Untuk kategori tinggi-moderat ini berarti siswa mampu menjawab hamper semua dari
keseluruhan soal yang ada dan mampu menjawab soal yang tingkat kesulitannya sedang tetapi
tidak mampu menjawab benar soal yang mudah dan yang sulit . Salah satu pola respon yang
dtemukan yaitu 0111111010. Adapun hasil pengolahan melalui excel diperoleh likelihood dan
estimasi kemampuan seperti disajikan dalam gambar 11.

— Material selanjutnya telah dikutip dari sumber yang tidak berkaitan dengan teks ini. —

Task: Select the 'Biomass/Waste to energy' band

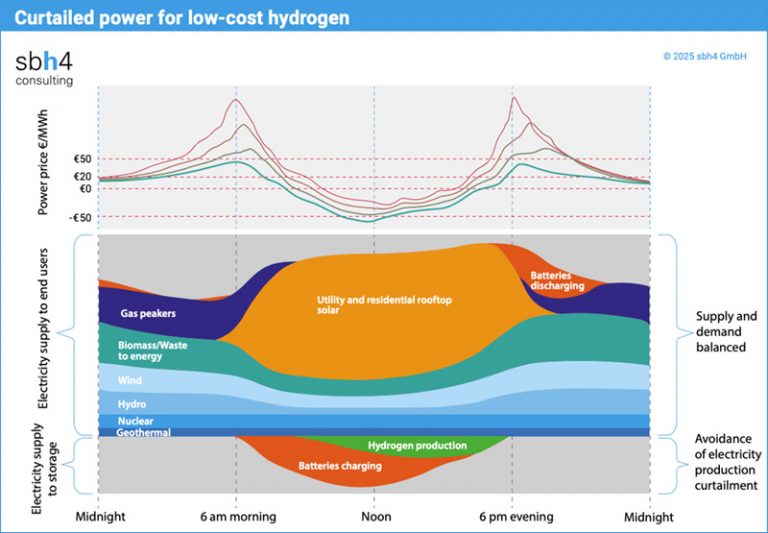Action: tap(145, 350)
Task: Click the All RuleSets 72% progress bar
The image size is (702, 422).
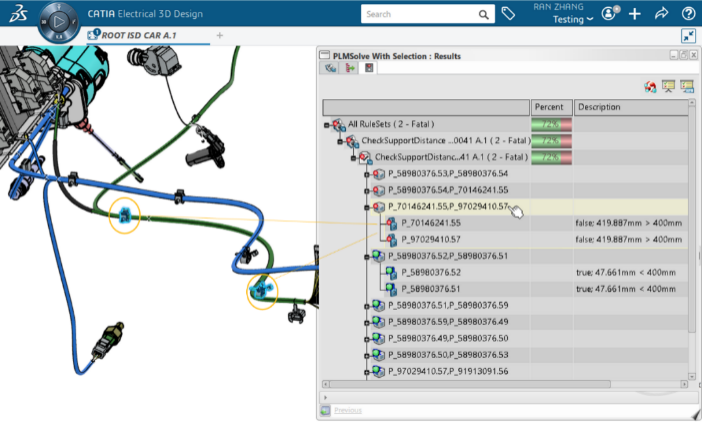Action: coord(551,124)
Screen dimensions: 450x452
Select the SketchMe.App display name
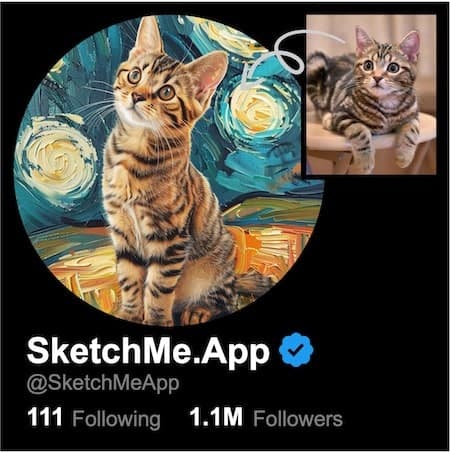pos(148,351)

Untuk kategori tinggi -tidak normal ini berarti siswa mampu menjawab hampir dari
keseluruhan soal yang ada tetapi yang dijawab benar adalah soal-soal yang tingkat kesulitannya
menengah dan tinggi, sedangkan soal-soal dengan tingkat kesulitan rendah atau mudah di jawab
salah . Salah satu pola respon yang dtemukan yaitu 0011111101. Adapun hasil pengolahan
melalui excel diperoleh likelihood dan estimasi kemampuan seperti disajikan dalam gambar 12.
Berdasarkan output ini, nampak ada perbedaan yang mencolok antara analisis
menggunakan teori tes klasik dengan analisis menggunakan teori respon butir. Untuk kasus ini,
jika ditnjau menggunakan teori tes klasik nampak kemampuan siswa yang pola respon seperti ini
memiliki kemampuan 70 untuk skala 1-100. Sedangkan menurut analisis teori respon butir
kemampuan siswa sebesar 0,10 untuk skala -4 sampai +4 atau kemampuan 51,25 untuk skala
kemapuan 0-100. Tentu saja, ini mengindikasikan bahwa analisis melalui respon butir lebih baik
dalam mengestimasi kemampuan siswa, karena tinjauan kemampuan tidak hanya didasarkan
pada jumalha jawaban yang benar, tetapi mempertimbangkan juga karakteristik item, seperti
tingkat kesulitan, daya pembeda dan faktor tebakan.